# Quantum physics sheds light on Riemann hypothesis

The Riemann Hypothesis is widely regarded as the most important unsolved problem in mathematics. Put forward by Bernhard Riemann in 1859, it concerns the positions of the zeros of the Riemann zeta function in the complex plane.

The Riemann zeta function can be thought of as describing a landscape with the positions of the zeros as features of the landscape. The hypothesis is that, apart from some trivial exceptions, all of the zeros of this function lie on a straight line (known as the critical line).

This is of central importance in mathematics because the Riemann zeta function encodes information about the prime numbers — the atoms of arithmetic. The nontrivial zeros play a central role in an exact formula, first written down by Riemann, for the number of primes in a given range (say, between one and 10 billion). Individual zeros determine correlations between the positions of the primes.

The Riemann zeta function encodes information about the prime numbers —the atoms of arithmetic and critical to modern cryptography on which e-commerce is built.

Finding a proof has been the holy grail of number theory since Riemann first published his hypothesis. It was identified by Hilbert in 1900 as one of his 23 mathematical challenges for the 20th Century, and by the Clay Mathematics Institute in 2000 as one of its seven $1million Millennium Prize Problems.

At present, the most we know is that at least 40 percent of the (infinitely many) nontrivial zeros satisfy it, and that it is true for the first 100 billion of them.

The University of Bristol has been at the forefront of showing that there are striking similarities between the Riemann zeros and the quantum energy levels of classically chaotic systems.

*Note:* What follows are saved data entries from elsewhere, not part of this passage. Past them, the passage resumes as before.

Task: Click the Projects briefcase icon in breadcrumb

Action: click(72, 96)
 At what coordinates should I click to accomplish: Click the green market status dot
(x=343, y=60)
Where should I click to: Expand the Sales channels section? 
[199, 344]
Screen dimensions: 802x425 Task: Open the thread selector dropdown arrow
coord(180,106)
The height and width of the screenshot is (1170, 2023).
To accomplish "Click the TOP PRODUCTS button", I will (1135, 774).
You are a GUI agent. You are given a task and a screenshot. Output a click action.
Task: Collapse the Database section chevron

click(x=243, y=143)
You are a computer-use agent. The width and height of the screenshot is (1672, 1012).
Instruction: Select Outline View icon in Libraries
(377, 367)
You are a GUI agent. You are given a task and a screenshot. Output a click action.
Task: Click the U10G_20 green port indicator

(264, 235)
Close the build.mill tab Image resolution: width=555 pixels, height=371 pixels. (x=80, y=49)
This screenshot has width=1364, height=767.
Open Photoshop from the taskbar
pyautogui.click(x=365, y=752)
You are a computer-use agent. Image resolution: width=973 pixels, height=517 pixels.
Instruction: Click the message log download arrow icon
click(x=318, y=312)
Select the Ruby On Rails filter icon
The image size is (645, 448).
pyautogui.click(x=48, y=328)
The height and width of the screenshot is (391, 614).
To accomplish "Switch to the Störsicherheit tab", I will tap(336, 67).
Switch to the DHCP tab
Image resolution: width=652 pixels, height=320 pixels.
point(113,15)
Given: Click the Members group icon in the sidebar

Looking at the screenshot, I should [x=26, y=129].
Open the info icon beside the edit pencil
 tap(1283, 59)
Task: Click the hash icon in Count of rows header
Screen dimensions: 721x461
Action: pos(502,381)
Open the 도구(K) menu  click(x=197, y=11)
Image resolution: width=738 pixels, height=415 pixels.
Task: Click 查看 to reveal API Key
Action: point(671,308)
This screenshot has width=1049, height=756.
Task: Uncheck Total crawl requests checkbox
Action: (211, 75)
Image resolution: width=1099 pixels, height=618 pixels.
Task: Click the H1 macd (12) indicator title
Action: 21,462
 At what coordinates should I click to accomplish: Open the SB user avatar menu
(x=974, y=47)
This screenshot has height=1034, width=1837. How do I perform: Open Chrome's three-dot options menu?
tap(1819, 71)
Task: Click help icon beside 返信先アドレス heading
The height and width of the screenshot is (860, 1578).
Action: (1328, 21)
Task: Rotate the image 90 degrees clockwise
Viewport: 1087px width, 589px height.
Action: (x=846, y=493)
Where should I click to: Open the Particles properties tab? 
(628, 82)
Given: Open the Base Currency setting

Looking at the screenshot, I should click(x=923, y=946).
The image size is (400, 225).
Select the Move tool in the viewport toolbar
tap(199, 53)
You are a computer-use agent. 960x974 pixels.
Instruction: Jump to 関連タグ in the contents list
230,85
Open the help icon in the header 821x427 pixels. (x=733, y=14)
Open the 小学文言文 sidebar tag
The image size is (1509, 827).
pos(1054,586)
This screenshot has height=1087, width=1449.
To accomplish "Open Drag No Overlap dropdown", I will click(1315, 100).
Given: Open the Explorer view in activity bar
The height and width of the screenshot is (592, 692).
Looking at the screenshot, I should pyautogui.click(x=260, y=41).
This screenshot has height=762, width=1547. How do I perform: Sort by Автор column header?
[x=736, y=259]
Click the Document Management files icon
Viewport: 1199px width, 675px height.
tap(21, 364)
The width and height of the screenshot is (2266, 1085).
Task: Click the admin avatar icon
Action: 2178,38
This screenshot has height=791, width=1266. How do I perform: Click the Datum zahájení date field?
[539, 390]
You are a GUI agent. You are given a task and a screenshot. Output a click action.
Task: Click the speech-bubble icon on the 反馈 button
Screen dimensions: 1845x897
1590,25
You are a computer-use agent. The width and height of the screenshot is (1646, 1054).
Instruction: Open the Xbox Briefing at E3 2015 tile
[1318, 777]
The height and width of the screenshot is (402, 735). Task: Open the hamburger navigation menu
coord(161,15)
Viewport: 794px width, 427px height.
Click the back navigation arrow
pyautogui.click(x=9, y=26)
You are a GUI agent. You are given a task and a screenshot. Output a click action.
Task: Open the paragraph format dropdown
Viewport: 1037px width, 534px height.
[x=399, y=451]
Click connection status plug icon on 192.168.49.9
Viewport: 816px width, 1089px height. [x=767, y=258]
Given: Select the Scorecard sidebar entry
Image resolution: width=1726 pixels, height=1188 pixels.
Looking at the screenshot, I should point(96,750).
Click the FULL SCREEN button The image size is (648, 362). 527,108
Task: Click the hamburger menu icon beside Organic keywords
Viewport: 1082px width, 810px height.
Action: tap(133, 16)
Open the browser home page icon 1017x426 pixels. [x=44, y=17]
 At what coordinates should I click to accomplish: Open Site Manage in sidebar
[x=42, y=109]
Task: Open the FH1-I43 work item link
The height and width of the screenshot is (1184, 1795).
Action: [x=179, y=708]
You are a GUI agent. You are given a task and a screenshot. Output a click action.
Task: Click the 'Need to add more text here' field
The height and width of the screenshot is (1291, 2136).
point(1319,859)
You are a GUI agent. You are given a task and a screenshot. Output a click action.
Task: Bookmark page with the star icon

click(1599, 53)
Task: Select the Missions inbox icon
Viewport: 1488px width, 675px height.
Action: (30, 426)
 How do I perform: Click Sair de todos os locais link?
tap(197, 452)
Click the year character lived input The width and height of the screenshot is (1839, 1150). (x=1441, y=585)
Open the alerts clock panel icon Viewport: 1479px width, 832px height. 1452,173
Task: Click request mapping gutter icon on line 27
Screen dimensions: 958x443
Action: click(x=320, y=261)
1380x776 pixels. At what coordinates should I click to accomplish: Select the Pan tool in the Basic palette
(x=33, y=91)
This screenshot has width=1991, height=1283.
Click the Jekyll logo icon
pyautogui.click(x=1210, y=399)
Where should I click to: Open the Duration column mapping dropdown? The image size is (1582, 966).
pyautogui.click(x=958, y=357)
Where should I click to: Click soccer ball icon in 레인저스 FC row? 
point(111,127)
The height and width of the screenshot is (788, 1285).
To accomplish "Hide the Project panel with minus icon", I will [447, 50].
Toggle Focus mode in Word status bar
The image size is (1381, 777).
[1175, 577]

From a conference in 1996 in Seattle, aimed at fostering collaboration between physicists and number theorists, came early evidence of correlation between the arrangement of the Riemann zeroes and the energy levels of quantum chaotic systems. If this were true it would prove the Riemann hypothesis.

Now, there are certain attributes of the Riemann zeta function called its moments which should give rise to a sequence of numbers. However, before the Seattle conference, only two of these moments were known: 1, as calculated by Hardy and Littlewood in 1918; and 2, calculated by Ingham in 1926.

The next number in the series was suggested as 42 by Conrey (now also at Bristol) and Ghosh in 1992.

The challenge for the quantum physicists then, was to use their quantum methods to check the number 42 and to calculate further moments in the series, while the number theorists tried to do the same using their methods.

Prof Jon Keating and Dr Nina Snaith at Bristol describe the energy levels in quantum systems using random matrix theory. Using RMT methods they produced a formula for calculating all of the moments of the Riemann zeta function. This formula confirmed the number 42.

Two years after Seattle, Keating and Snaith attended a follow-up conference at the Schrodinger Institute in Vienna to present their formula. Meanwhile, number theorists Conrey and Gonek had suggested the next moment in the series.

When Keating and Snaith's formula was used to calculate this moment, it coincided with the number theorists' suggestion: 24,024. The formula really works.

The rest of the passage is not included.